"What is your plan?" one demonstrator asked while interrupting a speech by Ellison. "Are you going to take a stand?"
Water protectors fighting to stop Enbridge's Line 3 tar sands pipeline expansion interrupted a Thursday evening speech by Minnesota Attorney General Keith Ellison to challenge the Democrat's silence on the multi-billion-dollar project, which violates Anishinaabe treaty rights while endangering local ecosystems, Indigenous communities, and the global climate.
"What will you do about the frivolous charges brought against over 800 people drawing attention to Line 3's climate impacts and civil rights violations?"
"In 2015 at an anti-tar sands rally, you promised to stand with the First Nations brothers and sisters--that's a quote--and defend Mother Earth," one protester shouted out as he was removed from the St. Paul auditorium hosting a ceremony for the new dean of the Mitchell Hamline School of Law. "And yet you've been silent on Line 3... What is your plan? Are you going to take a stand?"
Another water protector asked, "What will you do about the frivolous charges brought against over 800 people drawing attention to Line 3's climate impacts and civil rights violations?"
Ellison, who was the keynote speaker, admonished the demonstrators but agreed to meet with them after the event.
In a video of a post-event exchange published by BLCK Press, Jaike Spotted-Wolf, a leader in the frontline Line 3 resistance group Camp Migizi, told Ellison that "two out of three tribes didn't approve" the pipeline, "and you guys went against treaty law, which is sovereign... you went above the treaty to approve that pipeline. And protesters have been violently arrested all summer long. What are your thoughts on that, as people are being sex-trafficked all along that pipeline?"
Camp Migizi founder Taysha Martineau showed Ellison a photo of their three daughters and asked, "Which one are the Enbridge workers going to target? Which one is going to be raped before the age of 15, which one is going to go missing, which one is going to get murdered, and which one are they going to attempt to sex traffic?"
As Ellison stood in sullen silence, Martineau continued: "This is an honest conversation that Indigenous women wake up every single day terrified about... The [Missing and Murdered Indigenous Women] issue is always going to be there."

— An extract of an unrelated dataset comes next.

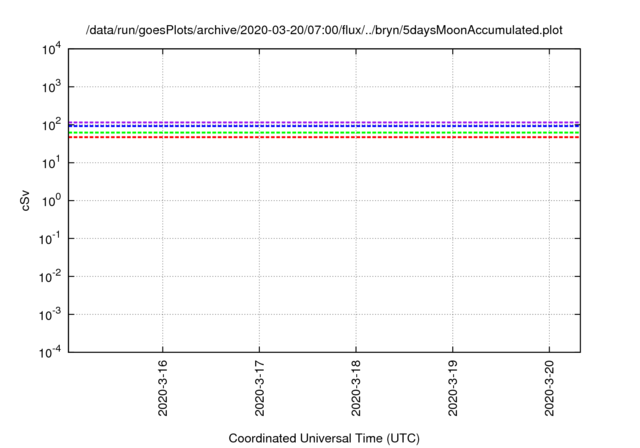
Task: Select the 2020-3-16 date label
Action: (x=162, y=388)
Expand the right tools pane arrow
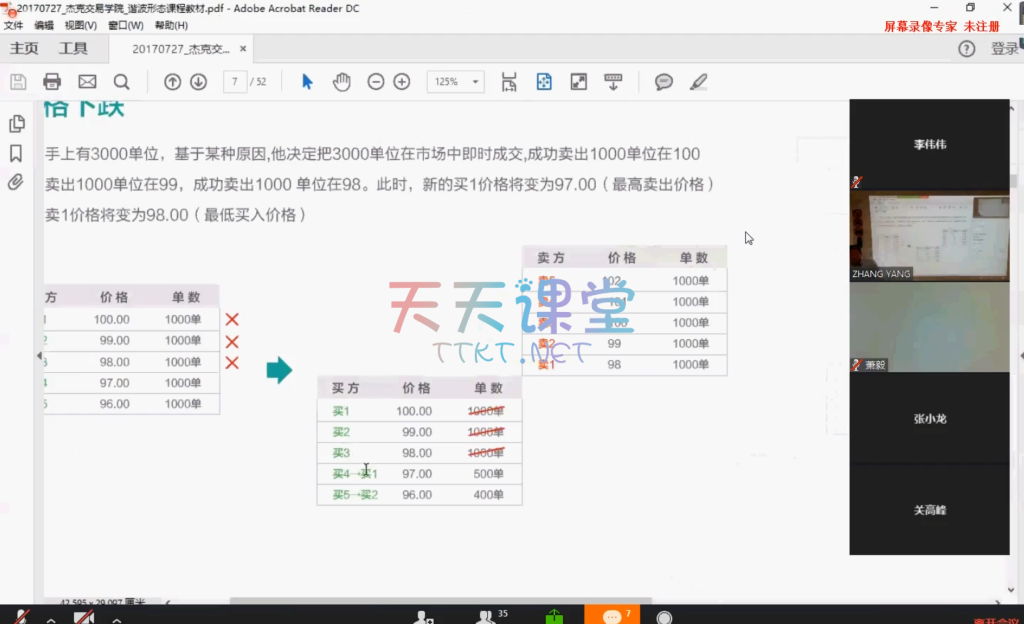Viewport: 1024px width, 624px height. coord(1019,356)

"I'm supposed to be able to trust you," they told Ellison, who replied, "I didn't ask you to trust me."
"I've said I don't like Line 3," Ellison said. "If I had any authority to do anything about Line 3, I would."

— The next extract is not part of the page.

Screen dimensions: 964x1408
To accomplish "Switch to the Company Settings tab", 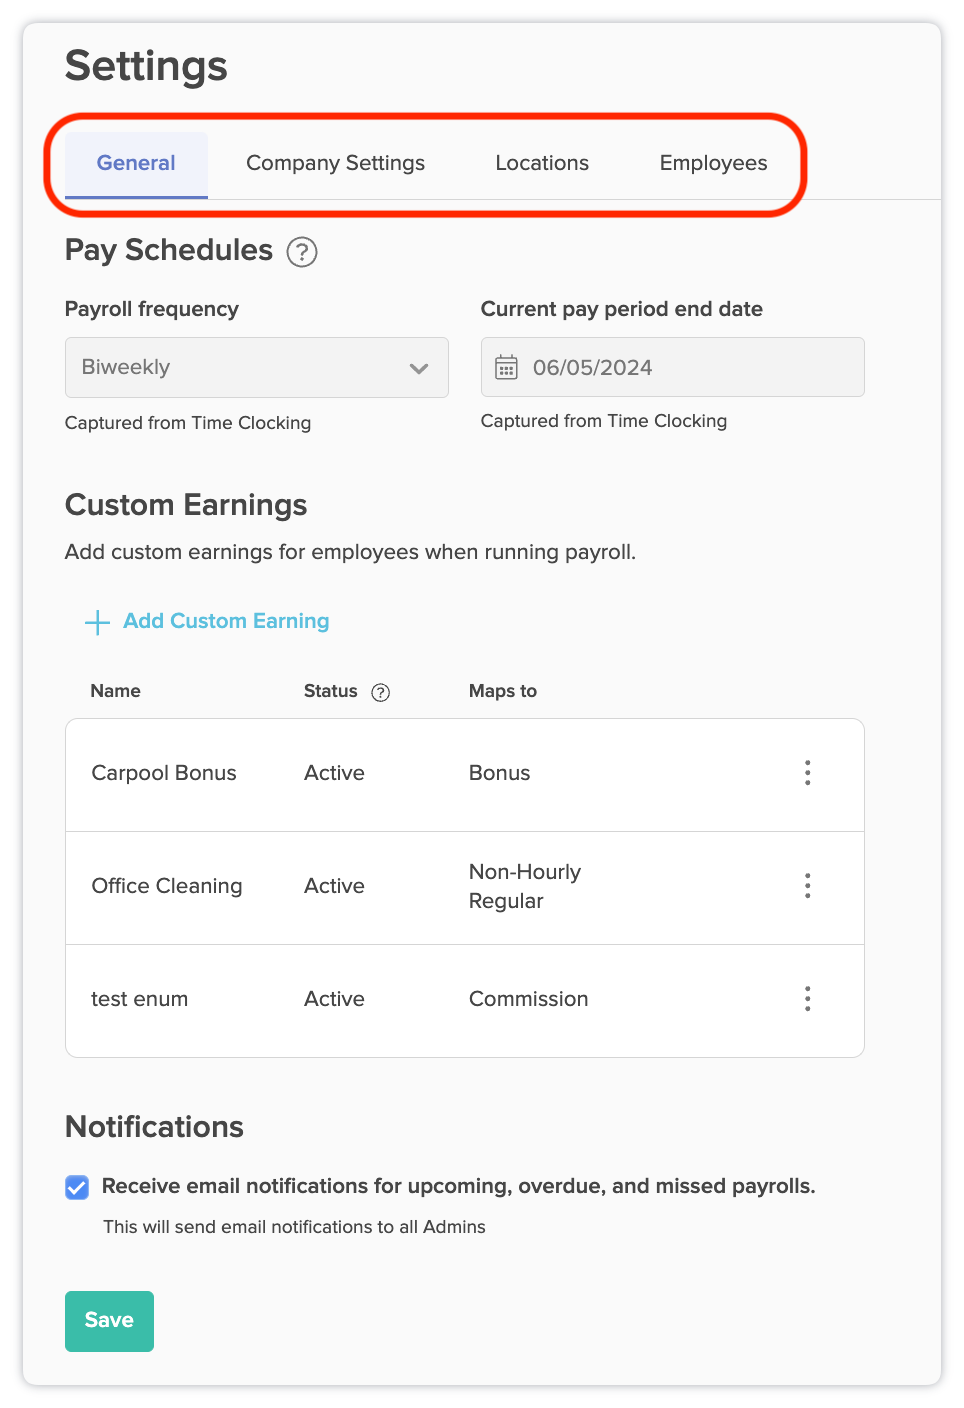I will [x=335, y=163].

The attorney general assured the protesters that he would look into sex trafficking and other abuses perpetrated by Line 3 workers.
In 2015, then-Congressman Ellison (D-Minn.) held up a sign reading "I Will Act on Climate" at a Tar Sands Resistance March in St. Paul, and declared, "We've got to stand together; we've got to say no to... fossil fuels; we've got to defend Mother Earth."

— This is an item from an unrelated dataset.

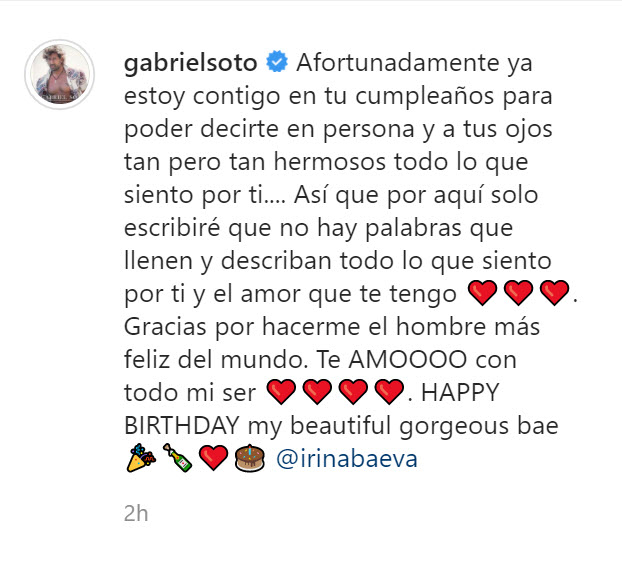Click middle heart after "te tengo"

pos(518,293)
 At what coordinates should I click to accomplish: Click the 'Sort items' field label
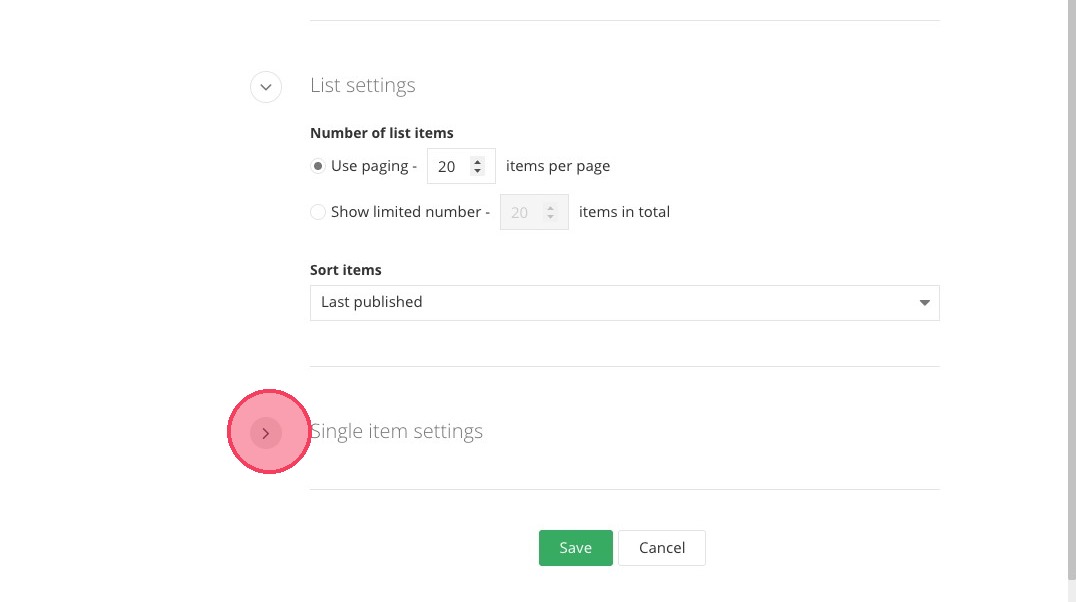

However, according to anti-Line 3 campaigners, Ellison has not taken a public stance on the project since being elected attorney general.
The administration of President Joe Biden--who earlier this month called the climate emergency a "code red" crisis--was accused in June of a "horrible and unconscionable betrayal" of his climate promises after filing a legal brief backing the federal government's 2020 approval of the Line 3 project under former President Donald Trump.
Earlier this week, after Democratic Minnesota Gov. Tim Walz kicked off Minnesota Climate Week by vowing to "recommit to combating climate change," Rep. Ilhan Omar (D-Minn.) tweeted, "Let's #StopLine3."
The Indigenous-led frontline group Honor the Earth denounced Walz for what they called his meaningless climate proclamation while imploring the governor to "take real action."